Roush Fenway Racing making strides on and off track in Nationwide Series

After a rocky start to the 2014 NASCAR Nationwide Series season, the Roush Fenway Racing organization has turned things around, thanks in part to veteran Mark Martin.

Roush Fenway Racing is starting to see the results of veteran Mark Martin's influence behind the scenes, as rookie driver Chris Buescher went to Victory Lane last weekend at Mid-Ohio.

Sarah Glenn / Getty Images North America

BRISTOL, Tenn. -- With Roush Fenway Racing facing a crossroads of sorts in both the NASCAR Sprint Cup and Nationwide Series, it was announced at the end of July that veteran driver Mark Martin would return to the organization to serve as a driver development coach.

However, Thursday at Bristol Motor Speedway, two of the team's Nationwide Series drivers, Trevor Bayne and Chris Buescher, indicated Martin's work with the team began long before the announcement was made on July 31.

"Mark has been heavily involved over the past couple of months, I'd say, in all of our team meetings," said Bayne. "Mondays, we go back to the race shop and break down every part of the race: pit stops, what the cars were doing, how we could be doing better going forward, and how we can be better than last time. Every driver, every engineer, every crew chief is involved with that meeting, and other people in the shop, so Mark Martin has been a part of that. He gives his opinion on things, whether that's a driver standpoint or his experience with race cars."

While Bayne already has a Daytona 500 victory under his belt and will be making the jump to Sprint Cup in 2015, the team's other two Nationwide Series drivers -- Buescher and Ryan Reed -- are rookies who are absorbing as much as they can from the seasoned veteran.

"Mark has been a huge asset adding back to Roush Racing," said Buescher. "Obviously with the history Mark has, and the talent he has, and everything he can bring to the table will help us going forward. For rookies like me and Ryan, we just need as much help as we can get, especially going to a lot of these places for the first time."

Bayne said the team's reliance on Martin's contribution is "endless" and changes week to week with the different challenges they face at the different tracks they visit.

"Having someone like Mark Martin around with the experience he has and the wisdom of racing, and just overall experience, that's something you can't trade for anything else, guys that have been through it and seen it all," Bayne continued. "Mark is someone I will heavily rely on and talk to. I look forward to building that relationship and learning from him."

Trevor Bayne looking to avoid further conflict

This year's NASCAR Nationwide season has been one of ups and downs for Roush Fenway Racing's Trevor Bayne.

The 2011 Daytona 500 winner has a total of four top-fives and 16 top-10s, but has also found himself in some precarious situations on the race track, often resulting in crashes and, ultimately, two DNFs.

Thursday at Bristol Motor Speedway, Bayne said some of those situations have been of his making, while others have been bad luck and being in the wrong place, at the wrong time, racing against the wrong people.

"Some of it is me putting myself in positions I shouldn't have been in, being impatient, kind of like at Watkins Glen," he said. "But some of it is the cars haven't been as fast as we'd like them to be.
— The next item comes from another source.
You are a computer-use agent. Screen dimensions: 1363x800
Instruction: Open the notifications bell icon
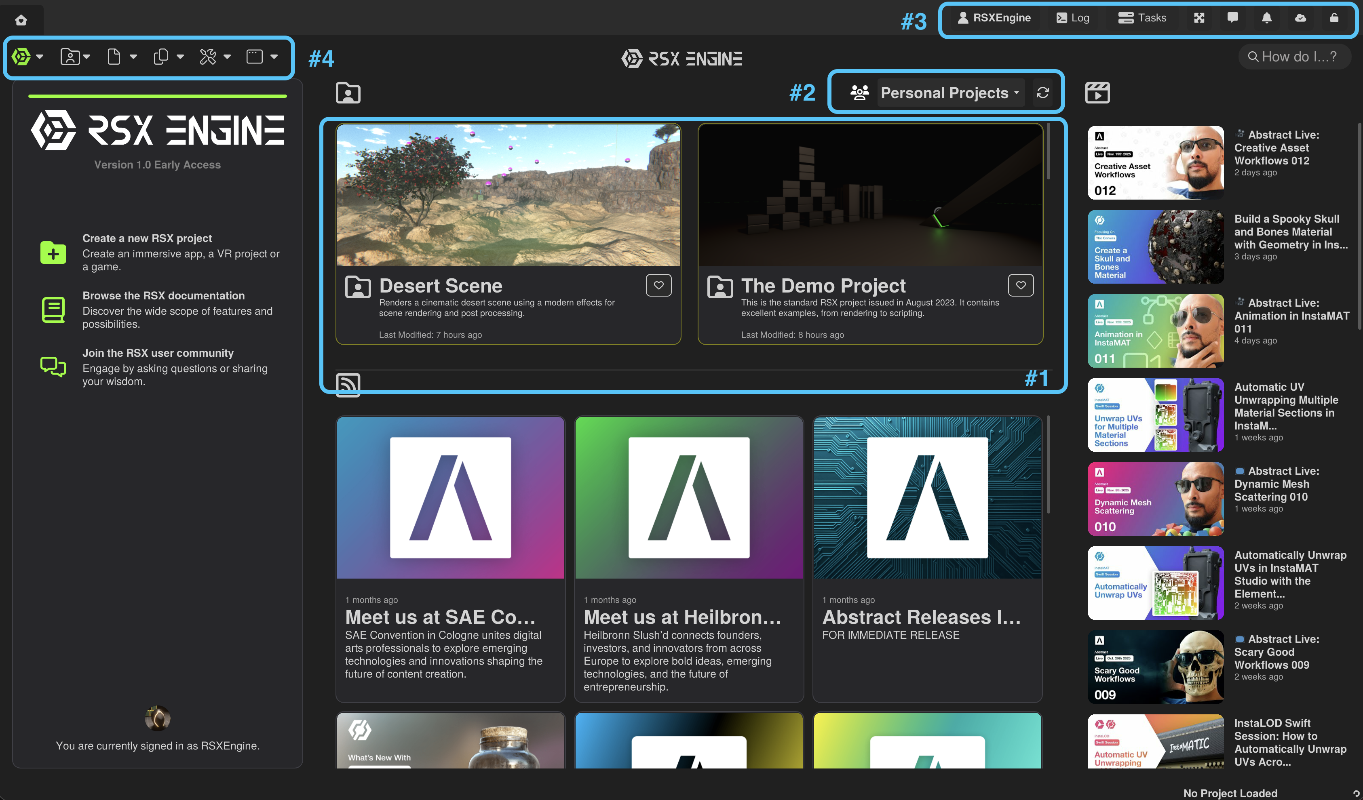point(1267,18)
So you have to race really hard to keep your spot, especially when you're racing around 10th place. That's where a lot of guys are battling hard. That's the majority of the field in that seventh to 15th range; everybody is kind of capable of that range. So that's the hardest racing in the field, I feel like."

However, not all of the incidents Bayne has been involved with so far this year have been of his making. With a fresh crop of rookie drivers and others with little Nationwide experience, Bayne has often been the victim of another's mistake.

"Part of it, too, is some guys not knowing the limitations of a Nationwide car yet," he said. "I feel like we've been caught up a couple times in things not of our making, even though some of them were. It's just being at the wrong place at the wrong time."

Chris Buescher sending sheet metal to patient champion Luke Benner

During last week's NASCAR Nationwide Series race at Mid-Ohio, a number of teams carried the likeness of children from the Nationwide Insurance Children's Hospital.

When Chris Buescher took the checkered flag to earn the win, he did so carrying Luke Benner on the hood of his car. After earning the win, Buescher dedicated the win to Benner and spent time with him in Victory Lane.

Thursday at Bristol Motor Speedway, Buescher said the team is in the process of sending Benner and his family some sheet metal from the race-winning carl.